→ **GOAL OF THE EXERCISE**
Print out every record exactly as it appears.

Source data
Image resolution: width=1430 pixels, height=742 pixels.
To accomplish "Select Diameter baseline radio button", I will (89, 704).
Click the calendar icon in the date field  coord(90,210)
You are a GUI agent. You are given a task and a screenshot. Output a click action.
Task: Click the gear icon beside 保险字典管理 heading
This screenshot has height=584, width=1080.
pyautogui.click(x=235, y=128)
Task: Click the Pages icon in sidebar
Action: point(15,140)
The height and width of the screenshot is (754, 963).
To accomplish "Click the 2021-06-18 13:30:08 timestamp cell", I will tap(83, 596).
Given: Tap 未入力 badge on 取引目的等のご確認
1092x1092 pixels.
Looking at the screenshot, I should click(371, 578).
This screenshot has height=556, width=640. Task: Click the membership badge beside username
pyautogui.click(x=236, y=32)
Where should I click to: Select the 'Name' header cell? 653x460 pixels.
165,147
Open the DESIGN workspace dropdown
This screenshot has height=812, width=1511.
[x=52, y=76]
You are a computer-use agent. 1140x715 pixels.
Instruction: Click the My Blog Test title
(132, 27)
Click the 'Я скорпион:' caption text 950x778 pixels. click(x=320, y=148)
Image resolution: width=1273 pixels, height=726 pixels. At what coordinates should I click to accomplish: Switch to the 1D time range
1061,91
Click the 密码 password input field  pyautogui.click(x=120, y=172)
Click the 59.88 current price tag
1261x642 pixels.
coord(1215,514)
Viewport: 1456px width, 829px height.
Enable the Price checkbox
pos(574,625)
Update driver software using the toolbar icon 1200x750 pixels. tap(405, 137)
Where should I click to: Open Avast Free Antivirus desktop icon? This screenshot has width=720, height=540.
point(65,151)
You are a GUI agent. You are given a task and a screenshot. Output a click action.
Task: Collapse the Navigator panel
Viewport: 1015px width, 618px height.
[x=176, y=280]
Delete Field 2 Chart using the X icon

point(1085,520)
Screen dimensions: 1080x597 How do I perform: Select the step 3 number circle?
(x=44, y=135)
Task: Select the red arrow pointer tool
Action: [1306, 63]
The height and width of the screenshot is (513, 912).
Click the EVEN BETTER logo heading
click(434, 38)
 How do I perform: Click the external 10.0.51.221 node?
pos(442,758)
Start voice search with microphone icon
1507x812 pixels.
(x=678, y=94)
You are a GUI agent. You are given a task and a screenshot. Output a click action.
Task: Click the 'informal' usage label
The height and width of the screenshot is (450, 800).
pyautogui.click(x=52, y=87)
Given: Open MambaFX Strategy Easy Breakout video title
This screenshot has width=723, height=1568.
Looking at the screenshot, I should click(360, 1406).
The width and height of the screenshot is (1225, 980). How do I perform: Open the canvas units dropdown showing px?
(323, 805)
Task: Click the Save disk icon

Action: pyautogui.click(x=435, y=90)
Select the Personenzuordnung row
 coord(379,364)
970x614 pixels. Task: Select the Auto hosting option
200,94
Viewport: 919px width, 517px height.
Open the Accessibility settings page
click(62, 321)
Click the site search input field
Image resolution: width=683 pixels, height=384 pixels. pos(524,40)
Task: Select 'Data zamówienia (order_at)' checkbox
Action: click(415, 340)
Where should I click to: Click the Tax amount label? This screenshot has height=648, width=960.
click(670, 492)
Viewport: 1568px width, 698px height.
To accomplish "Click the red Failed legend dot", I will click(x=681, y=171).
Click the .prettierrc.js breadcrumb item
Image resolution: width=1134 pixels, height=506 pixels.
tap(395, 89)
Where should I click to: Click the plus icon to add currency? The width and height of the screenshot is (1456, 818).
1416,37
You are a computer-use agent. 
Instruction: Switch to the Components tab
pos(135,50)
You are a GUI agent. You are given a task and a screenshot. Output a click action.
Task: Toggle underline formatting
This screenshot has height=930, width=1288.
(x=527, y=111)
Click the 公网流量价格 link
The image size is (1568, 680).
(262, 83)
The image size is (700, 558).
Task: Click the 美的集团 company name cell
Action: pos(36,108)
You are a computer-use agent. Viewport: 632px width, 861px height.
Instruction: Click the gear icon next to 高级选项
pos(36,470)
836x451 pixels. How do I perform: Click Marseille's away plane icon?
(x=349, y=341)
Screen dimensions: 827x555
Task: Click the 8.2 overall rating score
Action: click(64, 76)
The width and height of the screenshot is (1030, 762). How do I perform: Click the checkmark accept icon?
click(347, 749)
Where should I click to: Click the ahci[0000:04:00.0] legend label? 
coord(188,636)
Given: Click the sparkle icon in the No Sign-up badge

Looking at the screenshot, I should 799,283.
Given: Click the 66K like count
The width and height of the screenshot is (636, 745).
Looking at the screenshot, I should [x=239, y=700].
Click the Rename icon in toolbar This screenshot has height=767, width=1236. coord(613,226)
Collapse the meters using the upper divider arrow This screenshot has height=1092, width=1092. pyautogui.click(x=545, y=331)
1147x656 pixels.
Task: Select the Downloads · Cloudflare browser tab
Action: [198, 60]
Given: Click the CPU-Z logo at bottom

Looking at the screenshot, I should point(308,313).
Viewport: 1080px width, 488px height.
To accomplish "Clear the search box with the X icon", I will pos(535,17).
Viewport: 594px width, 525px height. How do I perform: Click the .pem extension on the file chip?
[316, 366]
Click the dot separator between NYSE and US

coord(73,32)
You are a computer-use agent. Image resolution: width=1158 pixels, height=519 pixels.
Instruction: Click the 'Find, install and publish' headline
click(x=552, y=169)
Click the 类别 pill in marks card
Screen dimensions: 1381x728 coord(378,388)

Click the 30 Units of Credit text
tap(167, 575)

→ **RESPONSE TO THE TASK**
Image resolution: width=1430 pixels, height=742 pixels.
To accomplish "Select Diameter baseline radio button", I will (89, 704).
Click the calendar icon in the date field  coord(90,210)
You are a GUI agent. You are given a task and a screenshot. Output a click action.
Task: Click the gear icon beside 保险字典管理 heading
This screenshot has height=584, width=1080.
pyautogui.click(x=235, y=128)
Task: Click the Pages icon in sidebar
Action: point(15,140)
The height and width of the screenshot is (754, 963).
To accomplish "Click the 2021-06-18 13:30:08 timestamp cell", I will tap(83, 596).
Given: Tap 未入力 badge on 取引目的等のご確認
1092x1092 pixels.
Looking at the screenshot, I should click(371, 578).
This screenshot has height=556, width=640. Task: Click the membership badge beside username
pyautogui.click(x=236, y=32)
Where should I click to: Select the 'Name' header cell? 653x460 pixels.
165,147
Open the DESIGN workspace dropdown
This screenshot has height=812, width=1511.
[x=52, y=76]
You are a computer-use agent. 1140x715 pixels.
Instruction: Click the My Blog Test title
(132, 27)
Click the 'Я скорпион:' caption text 950x778 pixels. click(x=320, y=148)
Image resolution: width=1273 pixels, height=726 pixels. At what coordinates should I click to accomplish: Switch to the 1D time range
1061,91
Click the 密码 password input field  pyautogui.click(x=120, y=172)
Click the 59.88 current price tag
1261x642 pixels.
coord(1215,514)
Viewport: 1456px width, 829px height.
Enable the Price checkbox
pos(574,625)
Update driver software using the toolbar icon 1200x750 pixels. tap(405, 137)
Where should I click to: Open Avast Free Antivirus desktop icon? This screenshot has width=720, height=540.
point(65,151)
You are a GUI agent. You are given a task and a screenshot. Output a click action.
Task: Collapse the Navigator panel
Viewport: 1015px width, 618px height.
[x=176, y=280]
Delete Field 2 Chart using the X icon

point(1085,520)
Screen dimensions: 1080x597 How do I perform: Select the step 3 number circle?
(x=44, y=135)
Task: Select the red arrow pointer tool
Action: [1306, 63]
The height and width of the screenshot is (513, 912).
Click the EVEN BETTER logo heading
click(434, 38)
 How do I perform: Click the external 10.0.51.221 node?
pos(442,758)
Start voice search with microphone icon
1507x812 pixels.
(x=678, y=94)
You are a GUI agent. You are given a task and a screenshot. Output a click action.
Task: Click the 'informal' usage label
The height and width of the screenshot is (450, 800).
pyautogui.click(x=52, y=87)
Given: Open MambaFX Strategy Easy Breakout video title
This screenshot has width=723, height=1568.
Looking at the screenshot, I should click(360, 1406).
The width and height of the screenshot is (1225, 980). How do I perform: Open the canvas units dropdown showing px?
(323, 805)
Task: Click the Save disk icon

Action: pyautogui.click(x=435, y=90)
Select the Personenzuordnung row
 coord(379,364)
970x614 pixels. Task: Select the Auto hosting option
200,94
Viewport: 919px width, 517px height.
Open the Accessibility settings page
click(62, 321)
Click the site search input field
Image resolution: width=683 pixels, height=384 pixels. pos(524,40)
Task: Select 'Data zamówienia (order_at)' checkbox
Action: click(415, 340)
Where should I click to: Click the Tax amount label? This screenshot has height=648, width=960.
click(670, 492)
Viewport: 1568px width, 698px height.
To accomplish "Click the red Failed legend dot", I will click(x=681, y=171).
Click the .prettierrc.js breadcrumb item
Image resolution: width=1134 pixels, height=506 pixels.
tap(395, 89)
Where should I click to: Click the plus icon to add currency? The width and height of the screenshot is (1456, 818).
1416,37
You are a computer-use agent. 
Instruction: Switch to the Components tab
pos(135,50)
You are a GUI agent. You are given a task and a screenshot. Output a click action.
Task: Toggle underline formatting
This screenshot has height=930, width=1288.
(x=527, y=111)
Click the 公网流量价格 link
The image size is (1568, 680).
(262, 83)
The image size is (700, 558).
Task: Click the 美的集团 company name cell
Action: pos(36,108)
You are a computer-use agent. Viewport: 632px width, 861px height.
Instruction: Click the gear icon next to 高级选项
pos(36,470)
836x451 pixels. How do I perform: Click Marseille's away plane icon?
(x=349, y=341)
Screen dimensions: 827x555
Task: Click the 8.2 overall rating score
Action: click(64, 76)
The width and height of the screenshot is (1030, 762). How do I perform: Click the checkmark accept icon?
click(347, 749)
Where should I click to: Click the ahci[0000:04:00.0] legend label? 
coord(188,636)
Given: Click the sparkle icon in the No Sign-up badge

Looking at the screenshot, I should 799,283.
Given: Click the 66K like count
The width and height of the screenshot is (636, 745).
Looking at the screenshot, I should [x=239, y=700].
Click the Rename icon in toolbar This screenshot has height=767, width=1236. coord(613,226)
Collapse the meters using the upper divider arrow This screenshot has height=1092, width=1092. pyautogui.click(x=545, y=331)
1147x656 pixels.
Task: Select the Downloads · Cloudflare browser tab
Action: [198, 60]
Given: Click the CPU-Z logo at bottom

Looking at the screenshot, I should point(308,313).
Viewport: 1080px width, 488px height.
To accomplish "Clear the search box with the X icon", I will pos(535,17).
Viewport: 594px width, 525px height. How do I perform: Click the .pem extension on the file chip?
[316, 366]
Click the dot separator between NYSE and US

coord(73,32)
You are a computer-use agent. Image resolution: width=1158 pixels, height=519 pixels.
Instruction: Click the 'Find, install and publish' headline
click(x=552, y=169)
Click the 类别 pill in marks card
Screen dimensions: 1381x728 coord(378,388)

Click the 30 Units of Credit text
tap(167, 575)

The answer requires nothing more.